The ride to the border checkpoint was uneventful and mercifully flat, with brilliant sunlight beaming down from a partly cloudy sky. Surprisingly, when we reached Mexican customs we were ushered through without even having to stop, and within the blink of an eye we found ourselves immersed in a small and dusty Mexican border town---Palomas. Although some violence has plagued Palomas in recent times, we were reassured by many residents of Columbus that it's safe to visit their sister city, and we felt no fear during our brief stay.
Palomas is certainly not the most attractive town in Mexico. Au contraire, it is rather unassuming as Mexican towns go, and has little of the aesthetic allure of places like Tepoztlan. Still, the novelty of bicycling three miles and crossing into Mexico did much to make up for the less than charming nature of Palomas itself.
So, what do tourists do when they cross the border for a few hours?
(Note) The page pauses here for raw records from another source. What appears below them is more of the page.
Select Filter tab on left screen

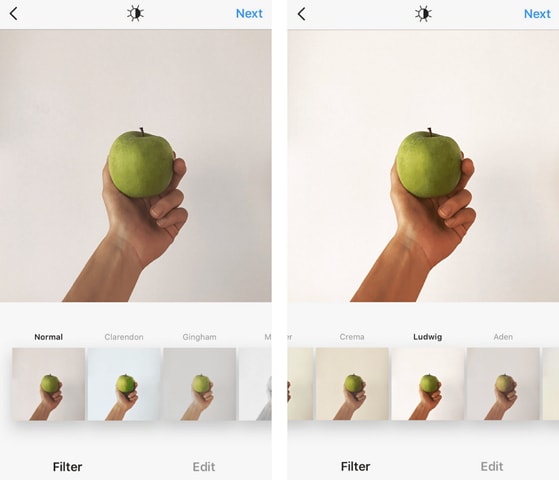click(67, 466)
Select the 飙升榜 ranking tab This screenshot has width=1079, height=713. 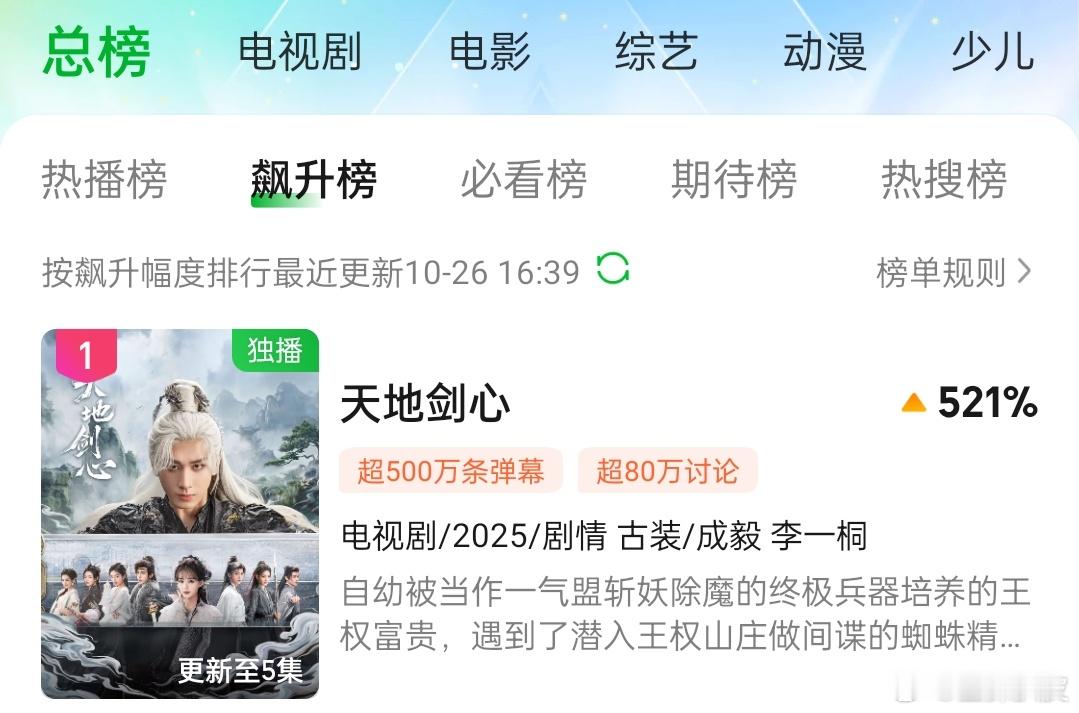(x=314, y=180)
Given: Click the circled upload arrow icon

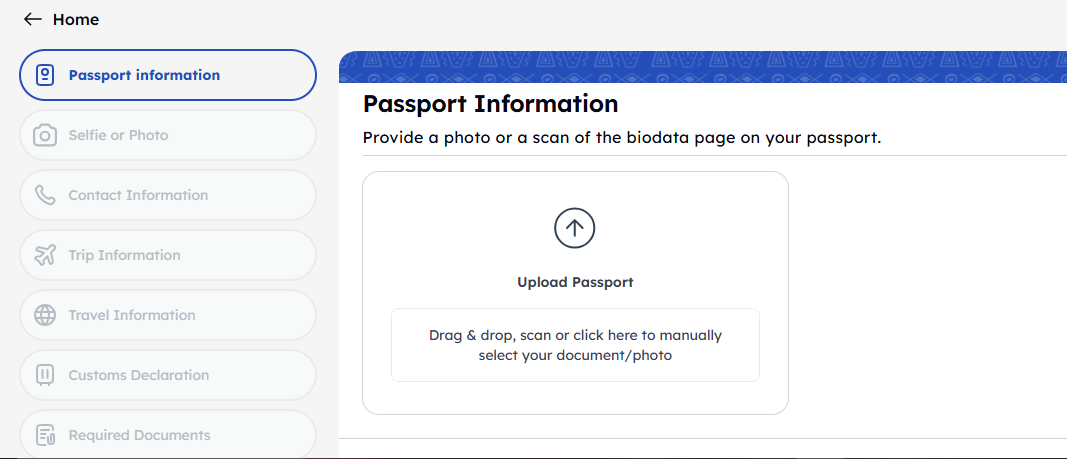Looking at the screenshot, I should tap(575, 228).
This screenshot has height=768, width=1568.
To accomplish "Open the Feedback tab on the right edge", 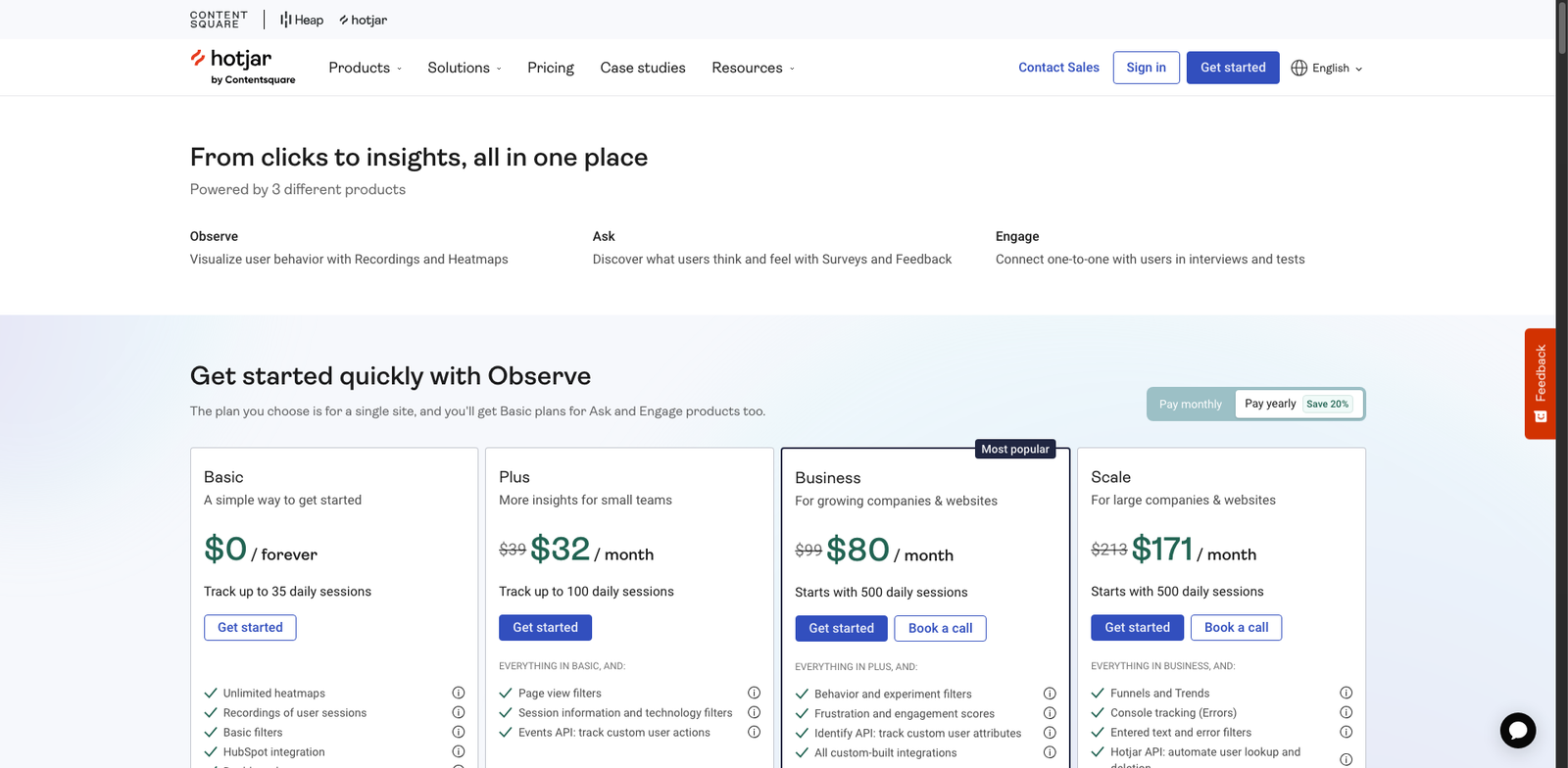I will 1541,383.
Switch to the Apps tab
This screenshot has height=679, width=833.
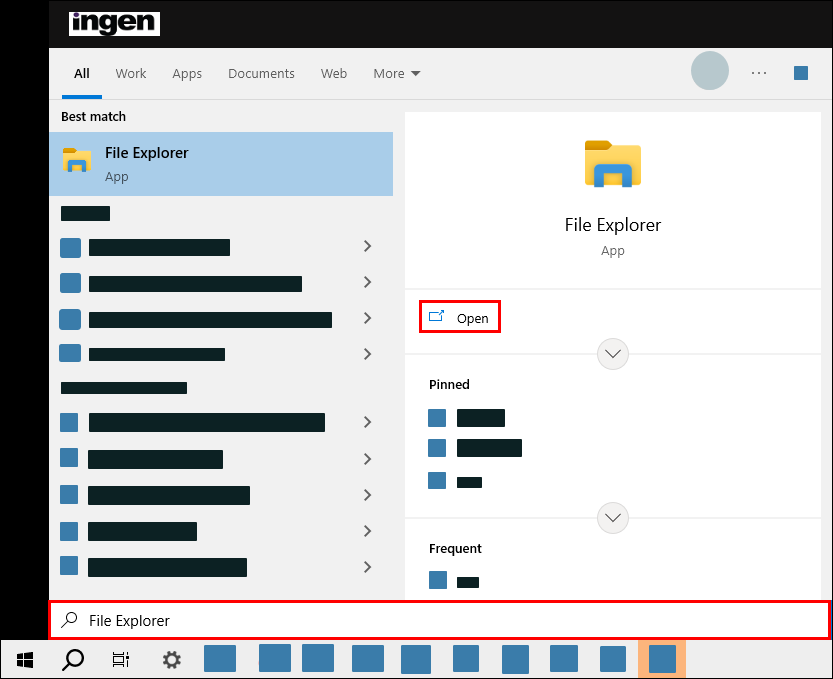click(187, 73)
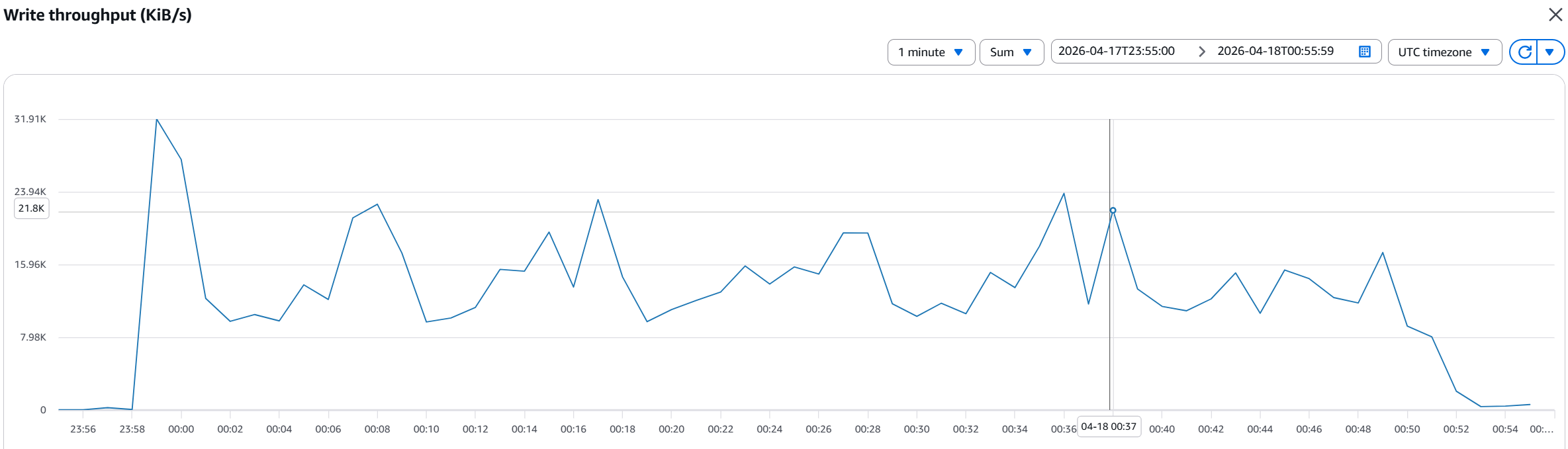1568x449 pixels.
Task: Open the 1 minute period dropdown
Action: pos(931,52)

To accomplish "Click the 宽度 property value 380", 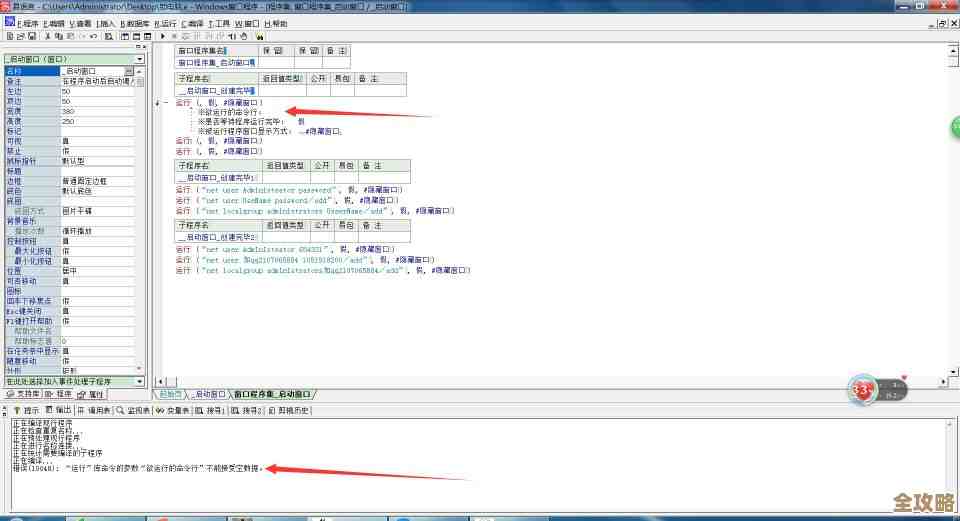I will click(100, 111).
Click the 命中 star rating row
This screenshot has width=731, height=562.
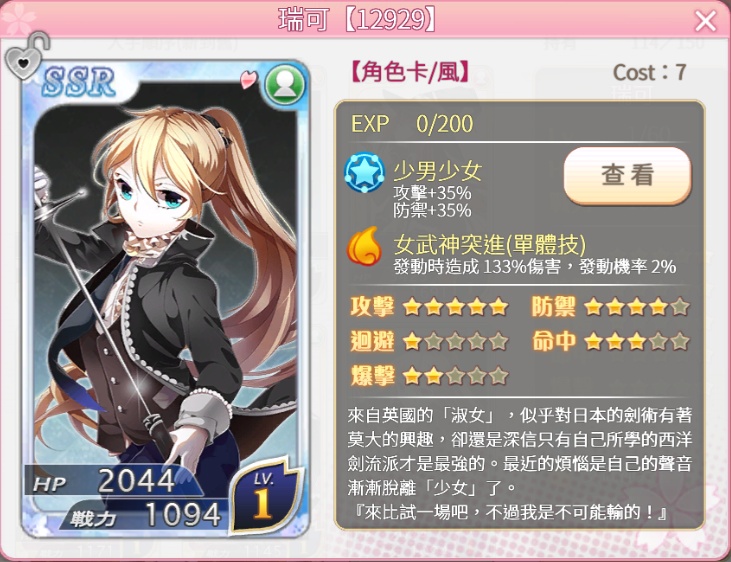click(611, 341)
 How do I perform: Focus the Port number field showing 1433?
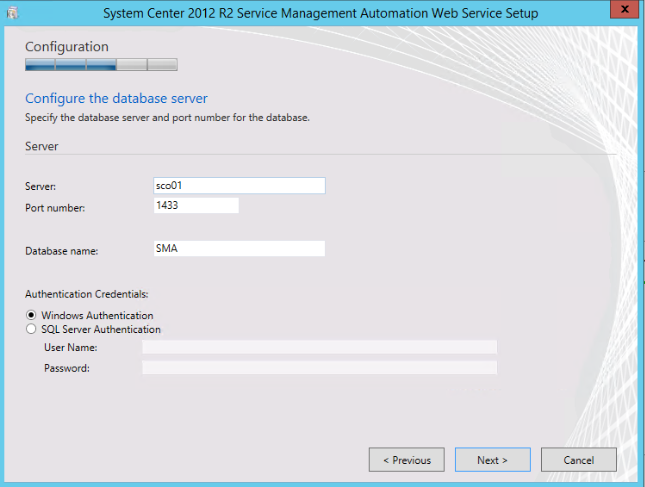(195, 206)
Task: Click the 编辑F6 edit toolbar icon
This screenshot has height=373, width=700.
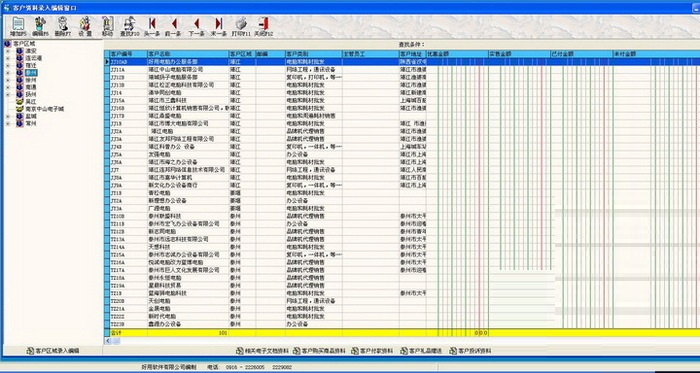Action: (40, 27)
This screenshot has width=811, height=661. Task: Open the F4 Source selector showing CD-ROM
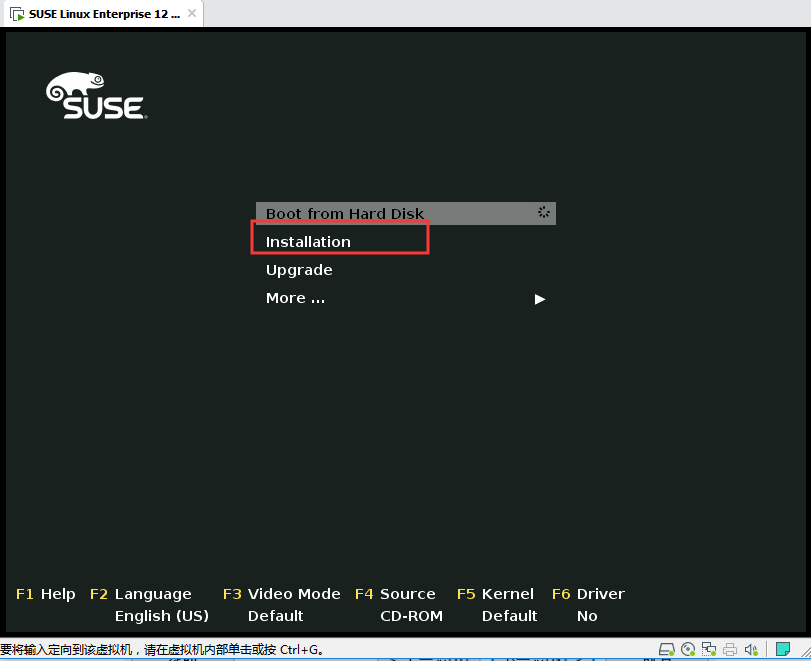click(x=395, y=593)
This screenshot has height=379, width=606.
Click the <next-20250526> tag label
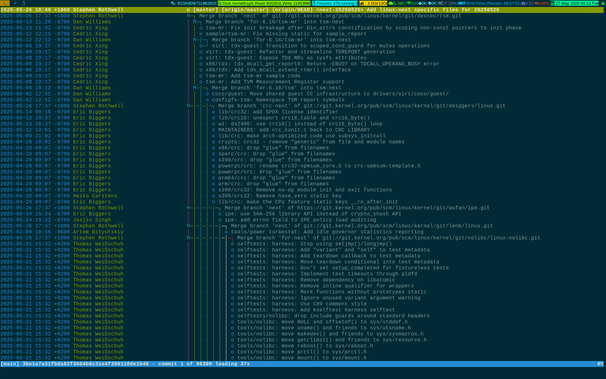[x=340, y=10]
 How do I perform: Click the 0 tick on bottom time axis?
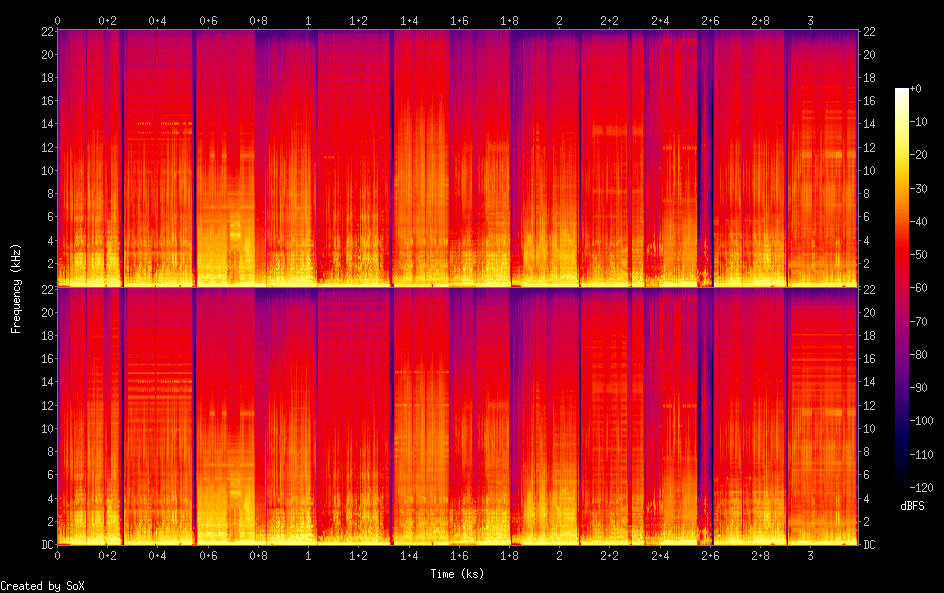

We ate lunch at the famous Pink Store, where the resident musicians sang at our table before Mary browsed for earrings and a gift for Tina's dogsitter of the day.
Next, we bicycled around town some more, visited a few pharmacies, and purchased prescription medications for a fraction of what they would cost back in the States.
In the course of our visit, we had a few sweet conversations with local children who tried unsuccessfully to sell us candy, and a less pleasant conversation with a cranky older man who was drunk and getting drunker near the bus stop beside the border.
Aside from a photo and video of the musicians (who earned a tip for their efforts), we were loathe to play tourist to the point of documenting our visit to Palomas, brandishing a digital camera and appearing to gawk at the relative poverty and quaintness of an afternoon in Mexico. So, our camera stayed in our bag and we refrained from doing what we do most anywhere else without even thinking.
Over all it was a satisfactory visit, and our plan is indeed to return later this week for the specific purpose of having low-cost dental cleanings, budget-conscious travelers that we are. And although some friends and acquaintances have had mixed results with Mexican dental work and eye surgery in recent years, dental cleanings are indeed a relatively low-risk endeavor. Still, it does feel strange to have such freedom to cross the border so easily in order to have medical and dental care that many Mexicans might only be able to dream of affording.
Being so close to the border is interesting indeed, and the people of Columbus certainly seem to take advantage of the lower cost of goods, traveling back and forth across the border with great frequency. Mexicans cross the border in New Mexico frequently as well, but they certainly undergo a much greater level of scrutiny than we privileged Americans do. In our ability to come and go as we please, we can easily lose sight of the suffering and poverty that many Mexicans endure, and one can only hope that Mexican-American relations (and the quality of life in Mexico) will improve with time.
We understand that tourism in Mexico has suffered a great deal due to the government's lack of control over the cartels and drug-related violence, and the number of American guns running through El Paso across the border has sky-rocketed. With shootings and kidnappings and all manner of unrest in the news, it's no wonder that tourists are shying away. But from our vantage point, a few brief jaunts into Palomas are a pretty sure bet in terms of our own personal safety, and we will most likely jump across that dotted line one more time before we head west to Silver City and the great state of Arizona.